** Task **
Set out the records below as a Markdown table with the columns Row and Line. Begin with the line containing "You are a GUI", continue through the line containing "Specials (28, 1281)", number each row, and omit blank lines.

--------------------------------------------------

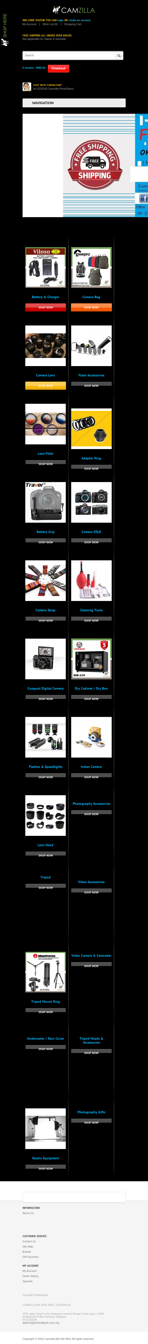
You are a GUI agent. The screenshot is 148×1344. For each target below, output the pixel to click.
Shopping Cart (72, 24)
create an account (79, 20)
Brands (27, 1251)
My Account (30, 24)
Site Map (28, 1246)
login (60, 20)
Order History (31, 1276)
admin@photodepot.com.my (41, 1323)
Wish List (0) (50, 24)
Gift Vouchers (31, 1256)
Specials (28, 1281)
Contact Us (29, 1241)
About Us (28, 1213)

--------------------------------------------------

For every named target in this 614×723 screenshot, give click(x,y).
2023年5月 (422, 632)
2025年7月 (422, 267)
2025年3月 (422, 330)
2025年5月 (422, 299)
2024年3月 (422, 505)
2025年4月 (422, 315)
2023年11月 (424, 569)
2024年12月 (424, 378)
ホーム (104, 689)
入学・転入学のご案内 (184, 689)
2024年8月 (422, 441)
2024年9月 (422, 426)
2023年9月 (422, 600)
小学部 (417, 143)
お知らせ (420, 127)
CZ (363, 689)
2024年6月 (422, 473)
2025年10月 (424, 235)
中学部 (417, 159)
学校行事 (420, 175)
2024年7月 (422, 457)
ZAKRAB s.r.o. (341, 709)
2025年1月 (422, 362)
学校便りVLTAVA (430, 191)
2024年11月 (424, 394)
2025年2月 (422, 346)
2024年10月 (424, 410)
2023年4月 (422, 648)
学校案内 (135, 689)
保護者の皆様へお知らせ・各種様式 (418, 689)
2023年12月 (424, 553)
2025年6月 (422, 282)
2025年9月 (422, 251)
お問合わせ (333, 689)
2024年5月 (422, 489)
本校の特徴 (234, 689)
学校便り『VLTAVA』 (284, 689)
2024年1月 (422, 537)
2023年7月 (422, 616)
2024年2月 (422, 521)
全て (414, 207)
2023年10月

--------------------------------------------------

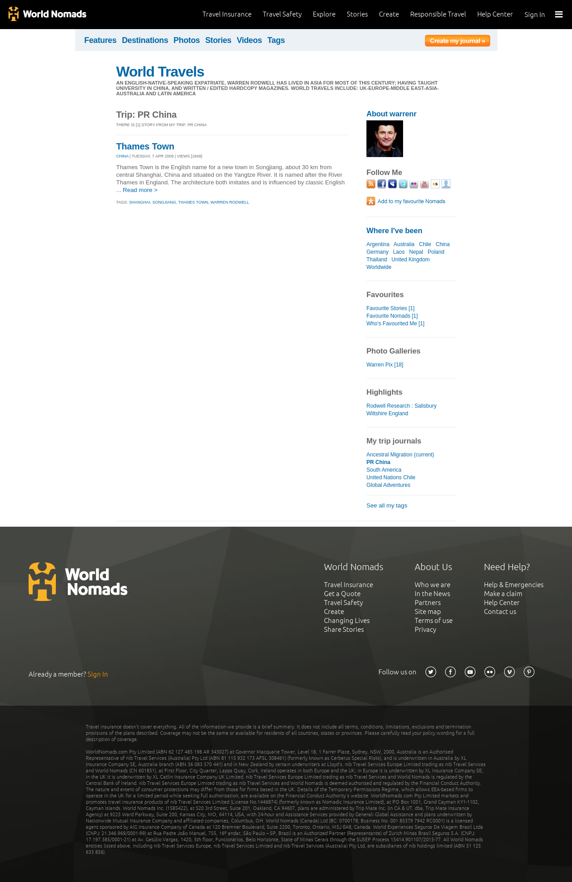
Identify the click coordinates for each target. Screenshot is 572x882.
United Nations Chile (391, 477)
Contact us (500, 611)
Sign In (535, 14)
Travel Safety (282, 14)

--------------------------------------------------

** Solution to this task **
| Row | Line |
|---|---|
| 1 | You are a GUI agent. The screenshot is 148×1344. For each target below, output the pixel to click. |
| 2 | Shopping Cart (72, 24) |
| 3 | create an account (79, 20) |
| 4 | Brands (27, 1251) |
| 5 | My Account (30, 24) |
| 6 | Site Map (28, 1246) |
| 7 | login (60, 20) |
| 8 | Order History (31, 1276) |
| 9 | admin@photodepot.com.my (41, 1323) |
| 10 | Wish List (0) (50, 24) |
| 11 | Gift Vouchers (31, 1256) |
| 12 | Specials (28, 1281) |